JAMA Network Open. 2020 Nov 2; 3(11):e2025466. doi:10.1001/jamanetworkopen.2020.25466 (Ahmad S et al.)
Erectile dysfunction can burden health-related quality of life for both the affected men and their partners. In a study of 21,469 men in the U.S., both younger men (under 60) and older men (60+) most closely following a Mediterranean diet had a 22% and 12% lower risk of experiencing erectile dysfunction, respectively. Likewise, men eating an overall healthy diet (as measured by the Alternative Healthy Eating Index 2010) also were significantly less likely to experience erectile dysfunction.
JAMA Network Open. 2020 Nov 2;3(11):e2021701. doi:10.1001/jamanetworkopen.2020.21701. (Bauer SR et al.)
Prodromal Parkinson’s disease is when someone does not meet the full diagnostic criteria for having Parkinson’s disease, but they do exhibit some Parkinson’s symptoms and are at increased risk of being diagnosed with Parkinson’s down the road. In this study, researchers analyzed the diets of 17,400 adults and monitored them for signs of prodromal Parkinson’s disease. Those most closely following a Mediterranean diet were significantly less likely to have symptoms of prodromal Parkinson’s disease.

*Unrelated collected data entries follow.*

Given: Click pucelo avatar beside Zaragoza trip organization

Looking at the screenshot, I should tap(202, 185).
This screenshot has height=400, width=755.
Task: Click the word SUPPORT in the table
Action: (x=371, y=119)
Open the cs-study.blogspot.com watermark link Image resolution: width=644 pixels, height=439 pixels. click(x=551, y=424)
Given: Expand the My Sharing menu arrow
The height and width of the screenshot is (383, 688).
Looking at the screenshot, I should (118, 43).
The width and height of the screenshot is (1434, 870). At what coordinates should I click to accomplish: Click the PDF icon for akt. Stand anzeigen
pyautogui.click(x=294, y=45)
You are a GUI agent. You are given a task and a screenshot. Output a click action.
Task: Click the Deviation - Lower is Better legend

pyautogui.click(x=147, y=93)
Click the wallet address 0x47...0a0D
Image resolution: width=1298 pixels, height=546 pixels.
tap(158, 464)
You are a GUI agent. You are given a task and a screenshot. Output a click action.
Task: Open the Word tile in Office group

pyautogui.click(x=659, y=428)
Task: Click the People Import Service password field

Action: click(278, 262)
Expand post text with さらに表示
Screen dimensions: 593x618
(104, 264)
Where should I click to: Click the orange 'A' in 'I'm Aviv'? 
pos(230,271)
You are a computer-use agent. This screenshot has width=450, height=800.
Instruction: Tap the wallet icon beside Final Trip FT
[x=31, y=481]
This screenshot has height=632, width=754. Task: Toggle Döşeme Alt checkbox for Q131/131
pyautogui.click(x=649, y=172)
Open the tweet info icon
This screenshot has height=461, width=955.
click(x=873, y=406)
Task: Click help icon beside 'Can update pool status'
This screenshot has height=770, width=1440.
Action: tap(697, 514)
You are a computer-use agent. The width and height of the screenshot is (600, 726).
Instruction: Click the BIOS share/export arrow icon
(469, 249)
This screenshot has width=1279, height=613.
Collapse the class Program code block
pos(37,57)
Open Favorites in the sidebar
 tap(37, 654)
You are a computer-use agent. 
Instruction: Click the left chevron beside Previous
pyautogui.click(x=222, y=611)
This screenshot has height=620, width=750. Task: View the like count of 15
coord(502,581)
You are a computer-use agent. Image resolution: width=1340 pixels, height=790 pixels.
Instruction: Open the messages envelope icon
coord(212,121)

Neurology. 2020 Oct 13;95(15):e2095-e2108. doi: 10.1212/WNL.0000000000010523. Epub 2020 Aug 19. (Molsberry S et al.)
The secret to longer life just might be in your kitchen. A large study of 5,094 Italian men was conducted over a seven-year period to see how their daily diets and lifestyle habits affected mortality rates. Those most closely following the Mediterranean diet were less likely to die over the study period. Additionally, the researchers also found a significant relationship between lower death risk and eating higher amounts of vegetables, proteins, fats, starch, folic acid, and monounsaturated fats from plant-based sources (mostly from olive oil). On the other hand, animal fats and sugar were linked with a greater risk of death over the study period.
Nutrition, Metabolism, and Cardiovascular Diseases. 2020 Sept 24;30(10):1673-1678. doi.10.1016/j.numecd.2020.05.034 (Trevisan M et al.)
The endothelium lines the heart and blood vessels, and when not working properly, can be an indicator of atherosclerosis (dangerous buildup of fatty plaques in arteries). In this study, researchers randomly assigned 805 adults with coronary heart disease to a Mediterranean diet or a low-fat control diet and measured their endothelial function. After 1 year on their respective diets, those following a Mediterranean diet were more likely to have improved endothelial function and better homeostasis of their blood vessels, even in patients with severe endothelial dysfunction.
PLoS Medicine. 2020 Sep 9;17(9):e1003282. doi: 10.1371/journal.pmed.1003282. eCollection 2020 Sep. (Yubero-Serrano EM et al.)
A Mediterranean diet based on vegetables, fruits, whole grains, fish, olive oil, beans, and fermented dairy is a delicious blueprint for good health. However, lifestyle elements in addition to diet can also make a difference. In a study of 92 (mostly male) firefighter recruits in New England, those who most closely follow a Mediterranean lifestyle (as defined by eating a Mediterranean diet, adequate sleep, lower screen time, lower BMI, exercising, and not smoking) were significantly less likely to have high blood pressure, and were significantly more likely to have better aerobic capacity (a measure of the ability to provide oxygen to muscles).
Journal of Occupational and Environmental Medicine. 2020 Jul;62(7): 466–471. doi: 10.1097/JOM.0000000000001868 (Lan FY et al.)